EXTRAIT:

Enfin, si Katharina tient le ménage et nourrit poules et lapins, ses
responsabilités vont bien au-delà. Elle transforme en peu de temps
la pauvre ferme où vit le couple à ses débuts en une exploitation
florissante dont elle embauche le personnel et qu’elle ne cesse d’agrandir
par l’acquisition de nouvelles terres. D’autres femmes converties
au luthéranisme vont s’affirmer et se faire un nom, phénomène
inconcevable dans l’Allemagne catholique qui a précédé.
Telles Elisabeth Cruciger, amie du couple Luther, qui compose le cantique «
Herr Christ, der einig Gottes Sohn », chanté encore aujourd’hui
; Agda von Crumbach, dont les lettres écrites en faveur des jeunes théologiens
protestants deviennent rapidement un best-seller ; Elisabeth von Rochlitz, qui
réussit à introduire la religion nouvelle dans sa région
; ou encore Katharina Zell qui se permettra d’attaquer personnellement
l’archevêque de Strasbourg et prendra publiquement parti pour le
mariage des prêtres.

DONNÉES FOURNIES:
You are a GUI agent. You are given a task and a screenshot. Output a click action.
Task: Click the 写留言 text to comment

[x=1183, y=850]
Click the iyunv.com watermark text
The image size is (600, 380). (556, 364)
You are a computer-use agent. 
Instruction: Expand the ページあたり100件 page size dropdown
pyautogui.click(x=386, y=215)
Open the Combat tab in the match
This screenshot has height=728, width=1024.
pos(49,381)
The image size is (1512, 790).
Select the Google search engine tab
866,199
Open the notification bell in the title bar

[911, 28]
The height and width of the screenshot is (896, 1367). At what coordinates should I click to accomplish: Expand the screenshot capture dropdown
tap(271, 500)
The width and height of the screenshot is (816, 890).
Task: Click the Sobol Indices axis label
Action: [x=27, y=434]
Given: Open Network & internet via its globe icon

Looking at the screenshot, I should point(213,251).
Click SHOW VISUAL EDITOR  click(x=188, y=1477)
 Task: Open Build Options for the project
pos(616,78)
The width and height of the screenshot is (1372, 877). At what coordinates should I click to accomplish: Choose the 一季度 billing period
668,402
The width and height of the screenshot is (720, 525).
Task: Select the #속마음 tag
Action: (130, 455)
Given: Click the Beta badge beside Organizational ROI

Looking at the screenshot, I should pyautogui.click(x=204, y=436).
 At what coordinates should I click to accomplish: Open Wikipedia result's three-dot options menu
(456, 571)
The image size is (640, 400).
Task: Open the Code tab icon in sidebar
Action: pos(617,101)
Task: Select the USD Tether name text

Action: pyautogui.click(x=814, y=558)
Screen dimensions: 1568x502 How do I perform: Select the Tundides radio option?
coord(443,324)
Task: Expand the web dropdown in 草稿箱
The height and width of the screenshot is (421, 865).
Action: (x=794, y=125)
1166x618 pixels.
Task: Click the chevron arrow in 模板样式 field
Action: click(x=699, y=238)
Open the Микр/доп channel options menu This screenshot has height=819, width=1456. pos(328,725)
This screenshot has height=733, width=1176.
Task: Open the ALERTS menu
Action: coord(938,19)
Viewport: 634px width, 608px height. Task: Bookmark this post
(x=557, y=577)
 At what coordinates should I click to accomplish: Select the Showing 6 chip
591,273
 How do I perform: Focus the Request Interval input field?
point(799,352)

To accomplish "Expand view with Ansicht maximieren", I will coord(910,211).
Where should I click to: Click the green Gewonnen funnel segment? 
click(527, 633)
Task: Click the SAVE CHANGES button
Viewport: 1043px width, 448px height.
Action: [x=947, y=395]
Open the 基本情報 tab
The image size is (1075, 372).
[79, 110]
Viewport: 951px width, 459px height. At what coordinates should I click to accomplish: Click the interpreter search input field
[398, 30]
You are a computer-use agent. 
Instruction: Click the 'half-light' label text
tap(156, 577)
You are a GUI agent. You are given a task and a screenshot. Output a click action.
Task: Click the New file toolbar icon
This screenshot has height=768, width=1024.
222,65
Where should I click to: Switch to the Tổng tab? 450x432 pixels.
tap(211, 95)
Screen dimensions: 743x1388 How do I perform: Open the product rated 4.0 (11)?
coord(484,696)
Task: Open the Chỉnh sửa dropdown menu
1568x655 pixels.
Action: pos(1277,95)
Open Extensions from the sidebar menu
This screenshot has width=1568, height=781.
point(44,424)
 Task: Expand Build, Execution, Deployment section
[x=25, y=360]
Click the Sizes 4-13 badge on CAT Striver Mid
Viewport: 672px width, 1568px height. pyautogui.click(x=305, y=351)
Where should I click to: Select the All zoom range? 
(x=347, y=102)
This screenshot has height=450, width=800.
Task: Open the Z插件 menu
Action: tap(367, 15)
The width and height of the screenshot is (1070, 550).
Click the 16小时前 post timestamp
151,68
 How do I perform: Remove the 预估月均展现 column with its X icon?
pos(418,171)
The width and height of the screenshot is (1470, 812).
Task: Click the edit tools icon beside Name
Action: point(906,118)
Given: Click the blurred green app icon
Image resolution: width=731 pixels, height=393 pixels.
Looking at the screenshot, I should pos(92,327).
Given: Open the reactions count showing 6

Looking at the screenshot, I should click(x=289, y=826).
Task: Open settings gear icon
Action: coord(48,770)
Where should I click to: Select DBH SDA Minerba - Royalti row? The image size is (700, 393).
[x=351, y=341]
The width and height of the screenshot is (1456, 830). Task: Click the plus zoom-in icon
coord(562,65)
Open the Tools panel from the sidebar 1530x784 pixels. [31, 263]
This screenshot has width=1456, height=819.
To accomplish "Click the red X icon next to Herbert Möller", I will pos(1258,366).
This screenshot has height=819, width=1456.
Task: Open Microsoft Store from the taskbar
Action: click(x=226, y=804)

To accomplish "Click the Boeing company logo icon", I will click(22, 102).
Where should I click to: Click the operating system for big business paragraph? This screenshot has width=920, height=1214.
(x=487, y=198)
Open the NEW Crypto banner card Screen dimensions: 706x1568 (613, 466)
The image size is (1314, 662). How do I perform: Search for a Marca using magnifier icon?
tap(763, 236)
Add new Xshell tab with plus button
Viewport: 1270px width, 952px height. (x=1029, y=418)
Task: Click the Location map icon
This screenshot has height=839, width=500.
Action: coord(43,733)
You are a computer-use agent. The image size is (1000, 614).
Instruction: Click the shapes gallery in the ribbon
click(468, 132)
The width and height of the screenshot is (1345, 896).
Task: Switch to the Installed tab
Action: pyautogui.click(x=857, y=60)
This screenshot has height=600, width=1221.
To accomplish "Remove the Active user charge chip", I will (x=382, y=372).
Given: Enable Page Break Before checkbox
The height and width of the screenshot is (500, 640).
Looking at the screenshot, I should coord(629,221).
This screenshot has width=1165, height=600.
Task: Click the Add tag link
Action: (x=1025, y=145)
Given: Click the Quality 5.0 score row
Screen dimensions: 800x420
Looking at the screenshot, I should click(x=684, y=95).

CONSIGNES:
#1 Modifiez le passage de l'extrait commençant par "Telles Elisabeth Cruciger, amie" et allant jusqu'à "mariage des prêtres." en y remplaçant "archevêque" par "évêque".
#2 Veuillez citer les lignes des enregistrements en commençant par la ligne contenant "Screen dimensions: 743x1388" et en allant jusqu'à la ligne contenant "Viewport: 672px width, 1568px".

RÉPONSES AUX EXERCICES:
#1
Telles Elisabeth Cruciger, amie du couple Luther, qui compose le cantique «
Herr Christ, der einig Gottes Sohn », chanté encore aujourd’hui
; Agda von Crumbach, dont les lettres écrites en faveur des jeunes théologiens
protestants deviennent rapidement un best-seller ; Elisabeth von Rochlitz, qui
réussit à introduire la religion nouvelle dans sa région
; ou encore Katharina Zell qui se permettra d’attaquer personnellement
l’évêque de Strasbourg et prendra publiquement parti pour le
mariage des prêtres.

#2
Screen dimensions: 743x1388 How do I perform: Open the product rated 4.0 (11)?
coord(484,696)
Task: Open the Chỉnh sửa dropdown menu
1568x655 pixels.
Action: pos(1277,95)
Open Extensions from the sidebar menu
This screenshot has width=1568, height=781.
point(44,424)
 Task: Expand Build, Execution, Deployment section
[x=25, y=360]
Click the Sizes 4-13 badge on CAT Striver Mid
Viewport: 672px width, 1568px height. pyautogui.click(x=305, y=351)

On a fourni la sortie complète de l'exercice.